● **Task data**
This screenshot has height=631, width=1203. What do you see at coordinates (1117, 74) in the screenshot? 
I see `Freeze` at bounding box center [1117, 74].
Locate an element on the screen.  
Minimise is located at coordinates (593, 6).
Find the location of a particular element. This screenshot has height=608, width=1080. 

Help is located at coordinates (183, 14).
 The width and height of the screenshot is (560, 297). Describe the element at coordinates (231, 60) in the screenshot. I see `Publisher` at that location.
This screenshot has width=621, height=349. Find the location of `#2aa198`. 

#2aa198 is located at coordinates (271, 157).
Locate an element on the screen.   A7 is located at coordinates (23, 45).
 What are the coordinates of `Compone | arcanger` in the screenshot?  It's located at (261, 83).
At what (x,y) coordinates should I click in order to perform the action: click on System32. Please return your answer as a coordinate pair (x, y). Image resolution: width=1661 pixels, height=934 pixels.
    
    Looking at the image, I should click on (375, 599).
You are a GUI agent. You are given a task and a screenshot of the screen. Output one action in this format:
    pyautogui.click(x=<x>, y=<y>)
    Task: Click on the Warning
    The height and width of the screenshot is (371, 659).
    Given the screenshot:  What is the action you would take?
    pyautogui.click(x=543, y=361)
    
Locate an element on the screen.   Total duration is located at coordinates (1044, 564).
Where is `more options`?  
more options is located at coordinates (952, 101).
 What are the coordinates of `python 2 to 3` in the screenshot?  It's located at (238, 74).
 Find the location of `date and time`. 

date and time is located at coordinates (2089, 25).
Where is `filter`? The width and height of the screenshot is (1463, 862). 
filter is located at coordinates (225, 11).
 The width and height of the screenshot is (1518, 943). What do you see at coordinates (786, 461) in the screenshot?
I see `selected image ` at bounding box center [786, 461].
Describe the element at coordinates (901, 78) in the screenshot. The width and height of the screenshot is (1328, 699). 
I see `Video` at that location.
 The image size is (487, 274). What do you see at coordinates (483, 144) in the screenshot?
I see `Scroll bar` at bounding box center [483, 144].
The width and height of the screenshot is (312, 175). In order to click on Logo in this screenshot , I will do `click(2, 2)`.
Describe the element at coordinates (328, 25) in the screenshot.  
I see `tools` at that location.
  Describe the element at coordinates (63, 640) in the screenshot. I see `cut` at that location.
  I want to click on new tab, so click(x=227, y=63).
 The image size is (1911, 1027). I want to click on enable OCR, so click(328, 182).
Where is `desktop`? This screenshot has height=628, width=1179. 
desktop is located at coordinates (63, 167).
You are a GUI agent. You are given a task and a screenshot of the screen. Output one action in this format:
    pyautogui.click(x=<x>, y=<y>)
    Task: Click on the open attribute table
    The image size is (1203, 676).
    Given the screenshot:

● **Request**
Rewrite the part of the records that opens with the first line and closes with the line containing "Minimise is located at coordinates (593, 6).", changing "element" to "item" and keeping everything else the same.

● **Answer to this exercise**
This screenshot has height=631, width=1203. What do you see at coordinates (1117, 74) in the screenshot? 
I see `Freeze` at bounding box center [1117, 74].
Locate an item on the screen.  
Minimise is located at coordinates (593, 6).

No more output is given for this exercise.